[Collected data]
____
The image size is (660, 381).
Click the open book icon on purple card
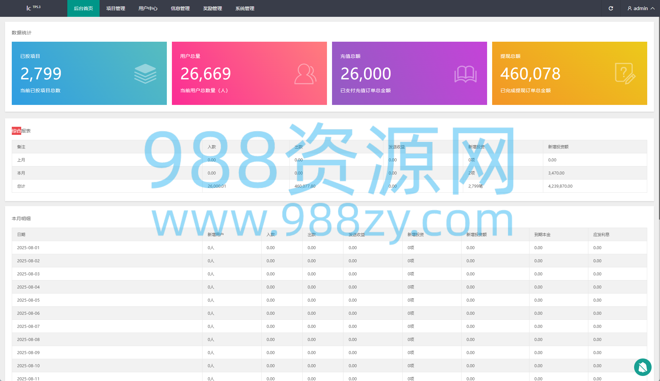tap(466, 74)
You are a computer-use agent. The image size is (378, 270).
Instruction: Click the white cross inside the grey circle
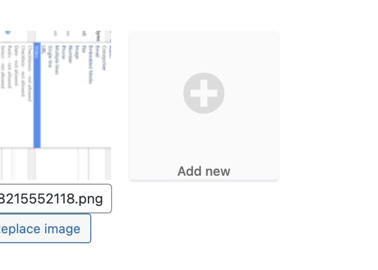(x=204, y=93)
____
Using the entries, count how many lines contain the string "image". Write only the number.

2